**Exercise objective:** Across all the entries below, how many lines mention the string "agent"? Respond with a single number.

[Records to process — start]

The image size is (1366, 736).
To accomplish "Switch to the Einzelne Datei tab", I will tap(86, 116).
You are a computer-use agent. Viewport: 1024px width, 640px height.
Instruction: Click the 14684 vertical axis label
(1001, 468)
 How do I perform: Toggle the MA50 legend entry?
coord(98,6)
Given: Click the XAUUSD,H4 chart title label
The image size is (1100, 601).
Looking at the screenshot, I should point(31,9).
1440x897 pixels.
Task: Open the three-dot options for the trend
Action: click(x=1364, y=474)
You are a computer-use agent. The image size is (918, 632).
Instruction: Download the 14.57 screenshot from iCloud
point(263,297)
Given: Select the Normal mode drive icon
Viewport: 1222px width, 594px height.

[Records to process — finish]

**Exercise output:** 2